That goes beyond if I can play a Tortle or not. That is a fundamental issue with the power dynamic so brazen it borders on offensive. I don't know if it was intended, but it reads like the players are there to glaze the DMs creation rather than the DM presenting something for the benefit of all the players.



You appear to have confused players playing mortal player characters with players personally acting as high deific ranked (over)gods and presented it as the bar dividing a gm caring about player [desires] vrs players as passive spectators toiling under some form of "uncaring" overlord.

Meanwhile I can link to posts from years ago describing the world shaking changes my players actively worked into existence through the agency granted to them because I curate both settings involved when I run them.

So by all means show us proof of your overgods making use of the agency granted by you being something other than "uncaring". Maybe an old posting about a. actual campaign rather than a webnovel preferably.
 


This tells me that the players are passive in their role in this game.
they are not involved in the creation of the setting, I don’t think you can extrapolate that they have no active role in shaping it afterwards.

A part you quoted but did not highlight reads ‘it's art I'm putting together that they view through interaction (and has the fun property of changing emergently in response to their choices)’

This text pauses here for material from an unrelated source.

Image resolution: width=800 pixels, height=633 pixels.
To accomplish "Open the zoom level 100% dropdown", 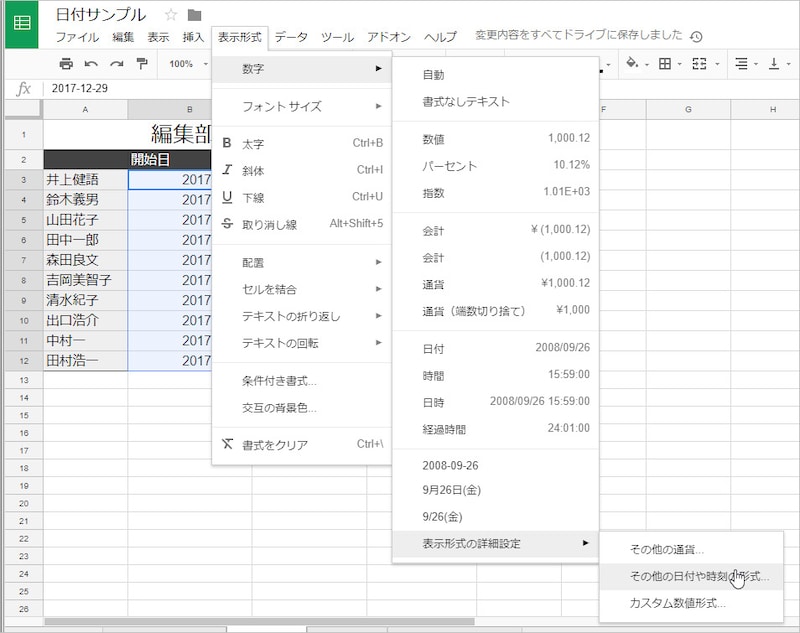I will coord(185,64).
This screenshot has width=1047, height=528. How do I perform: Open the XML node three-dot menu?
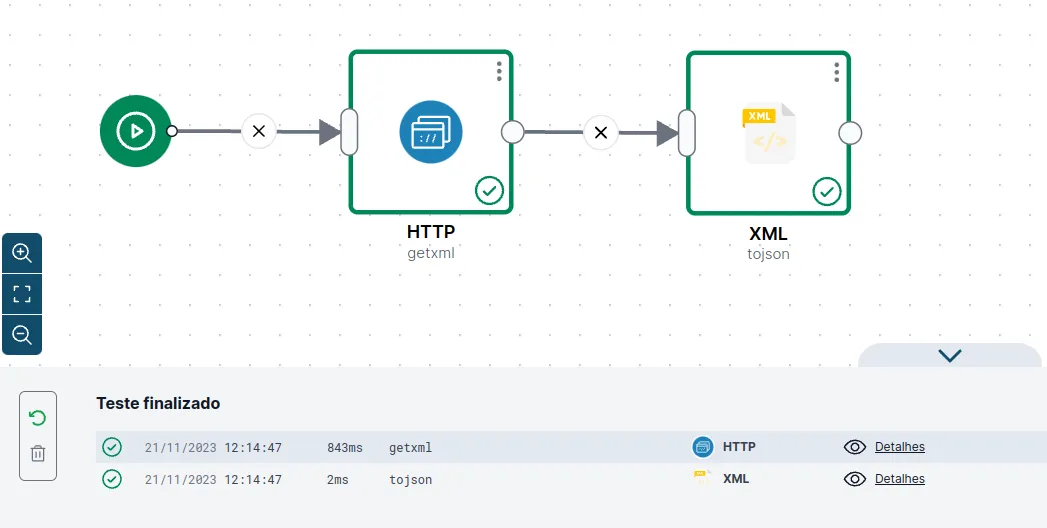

The DM presents something and the player can provide a thumbs up or down, but no significant input. Even if the players all did fundamentally vote against the DMs idea, the DM is under no obligation to abide by it
this part (but not how it continues past what I quoted) I agree with. The DM presents a setting and theme, the players can accept or reject it, but they cannot make the DM run something the DM does not want to run
 

Well, elf lifespan was always a moving goalpost. Elves reached maturity at 100, and lived at least 300 years, but could live to a MAX of 700 before departing to the Gray Havens, er hearing Sehanine's call. Since to reach 700 you had to max out four d100 rolls, those were the true "woman who lives to 110" stories rather than the norm. Just as most people live between 60 to 90 years, most elves live between 350 and 500, with true exceptions going over that.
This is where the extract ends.